The severity of symptoms following resections of large segments of the small bowel relates to the extent of the resection, to the specific level of the resected small bowel and to the reason for which the resection was undertaken. The level of resection is important because absorption of nutrients is most effective in the proximal small bowel (iron, folate and calcium). Resection of up to 40% of the intestine is usually tolerated provided the duodenum and proximal jejunum and distal half of the ileum and ileocecal valve are spared. In contrast, resection of the distal two-thirds of the ileum and ileocecal valve alone may induce severe diarrhea and significant malabsorption even though only 25% of the total small intestine has been resected. Resection of 50% of the small intestine results in significant malabsorption, and resection of 70% or more of the small intestine will result in severe malnutrition sufficient to cause death unless the patient's malnutrition is aggressively treated.

The most common cause of massive resection of the small bowel is small bowel ischemia, due to thrombosis or embolism of the superior mesenteric artery, thrombosis of the superior mesenteric vein, or low flow in the splanchnic vessels.
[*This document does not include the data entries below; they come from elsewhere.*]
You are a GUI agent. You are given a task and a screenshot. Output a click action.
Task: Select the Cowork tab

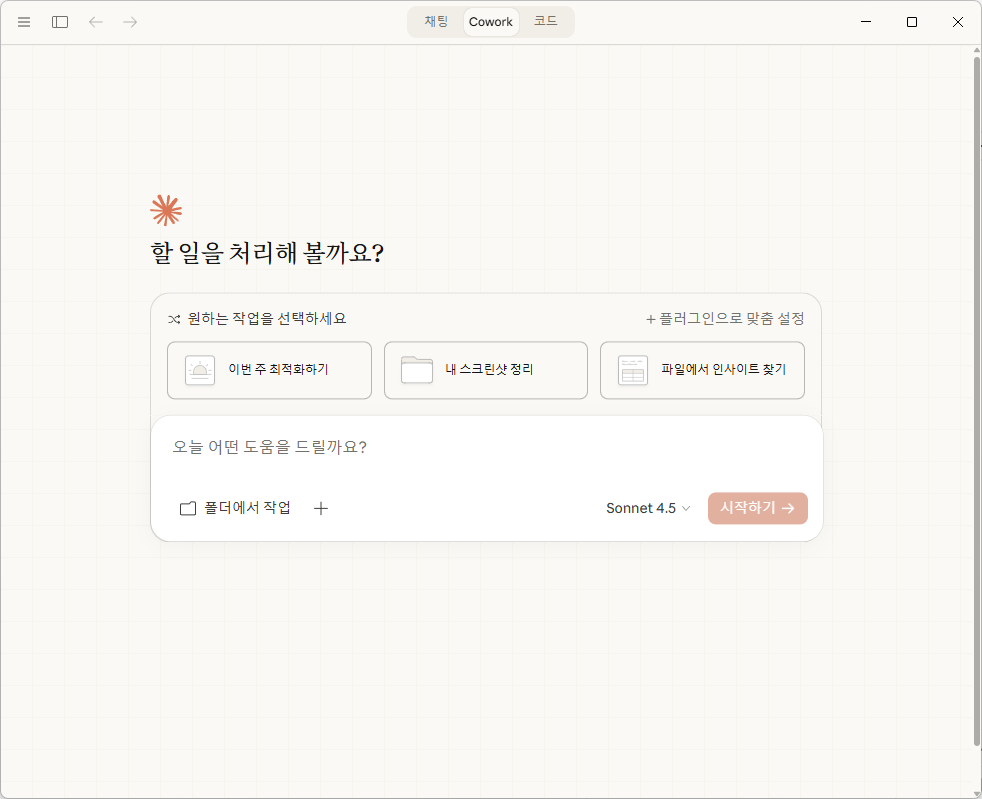click(x=491, y=22)
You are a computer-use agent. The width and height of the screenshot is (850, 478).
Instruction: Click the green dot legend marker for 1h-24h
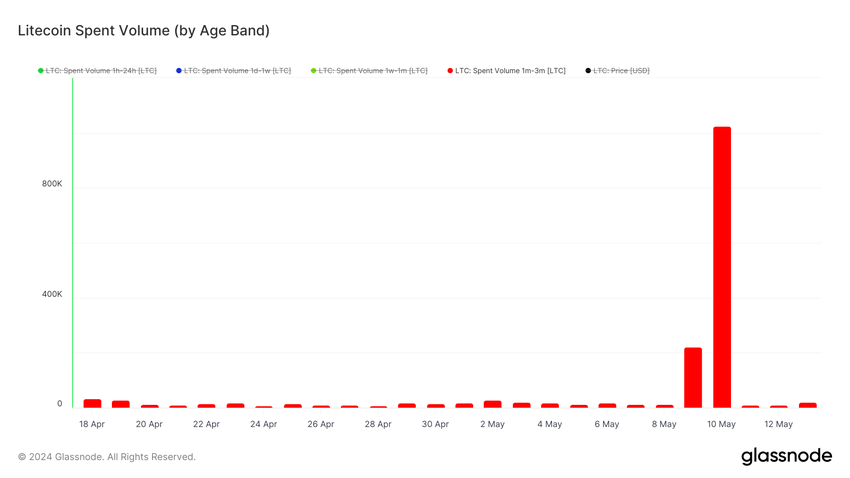tap(41, 70)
Less commonly, volvulus, strangulated hernias, Crohn's disease, neoplasm and trauma necessitate massive resection.

Two major types of diarrhea can develop after massive ileal resection. One is induced primarily by malabsorbed bile acids, and the other by malabsorbed fat. When the ileal resection is small (less than 100 cm), hepatic synthesis of bile acids is sufficient to compensate for increased fecal losses. The luminal concentrations of bile acids are maintained within the micellar range, and significant steatorrhea does not occur. However, with inadequate absorption in the terminal ileum, bile acids enter the colon, impairing electrolyte and water absorption. Thus the term "bile acid diarrhea" is applied to this circumstance.

When the ileal resection is extensive (greater than 100 cm), hepatic compensation for wastage of bile acids is incomplete and the concentration of bile acids in the lumen is too low for adequate micellar solubilization of fat. Steatorrhea results. Here the malabsorbed fat is primarily responsible for the diarrhea. With excessive amounts of fatty acids now in the colon, electrolyte and water absorption are further impaired.
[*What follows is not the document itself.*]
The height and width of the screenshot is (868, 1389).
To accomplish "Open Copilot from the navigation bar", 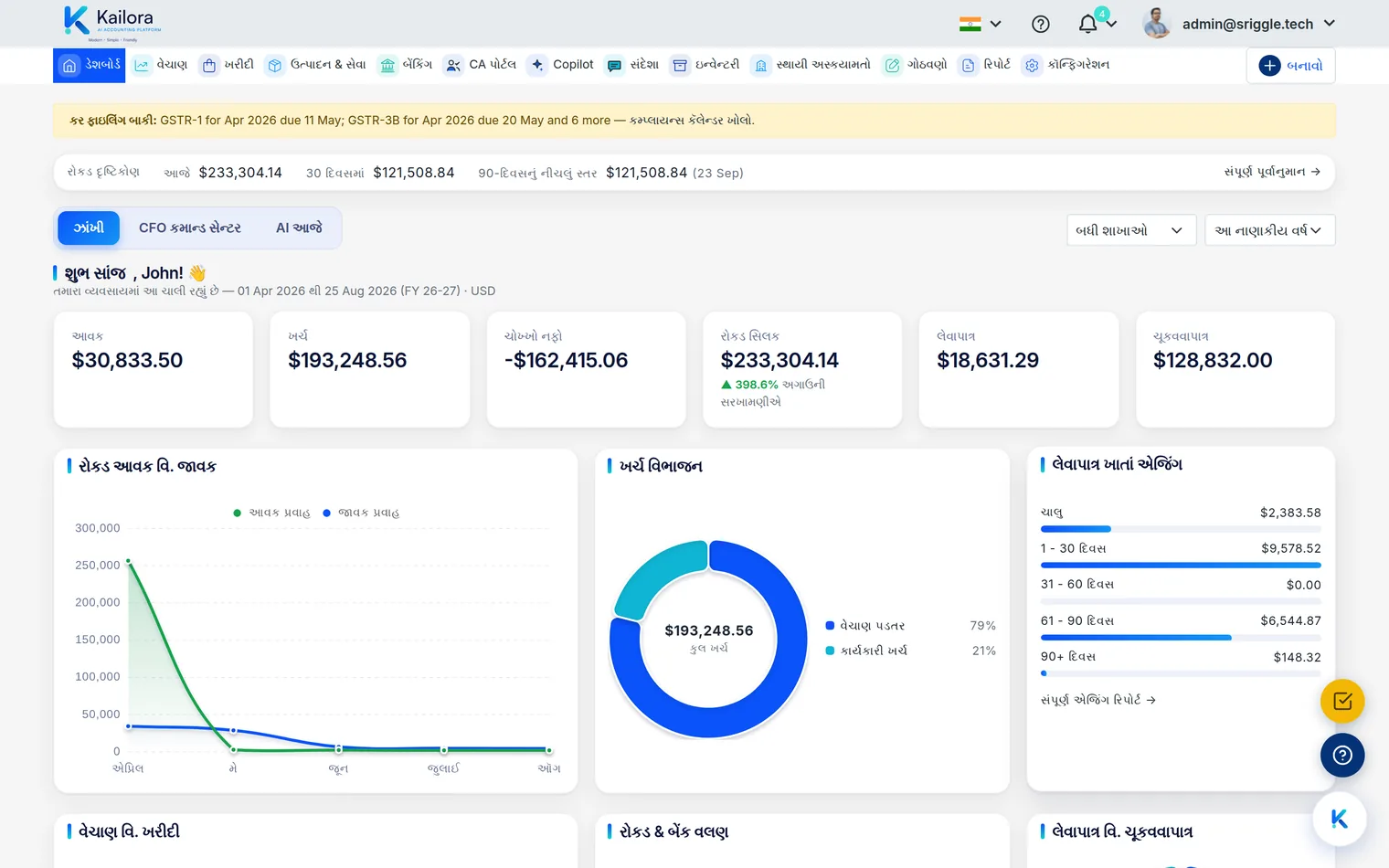I will click(562, 65).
Consistent with these proposed pathogenic mechanisms are the therapeutic observations that a reduction in the dietary intake of long-chain fats will reduce the severity of diarrhea in the second instance (extensive resection and steatorrhea), whereas a sequestrant of bile acids such as cholestyramine, colestipol or aluminum hydroxide is needed for effective therapy of bile acid diarrhea.
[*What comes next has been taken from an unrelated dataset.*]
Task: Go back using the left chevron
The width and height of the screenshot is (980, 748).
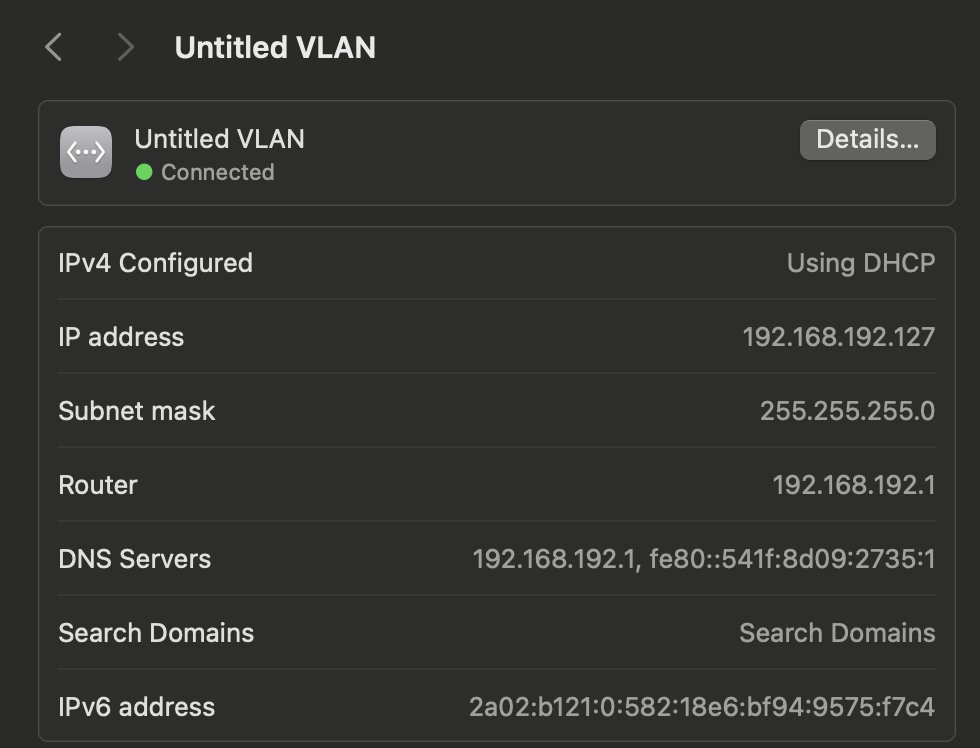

Additional metabolic complications arise from the short bowel syndrome. These include hyperoxaluria and subsequent nephrolithiasis. Normally dietary oxalate is excreted in the feces, bound to calcium as an insoluble complex. However, in a patient with steatorrhea, fatty acids in the intestine preferentially bind to calcium, leaving the oxalate soluble and available for absorption in the colon. The short bowel syndrome may also give rise to cholelithiasis. If bile acid malabsorption is extensive, a lithogenic bile will be produced, predisposing to gallstone formation.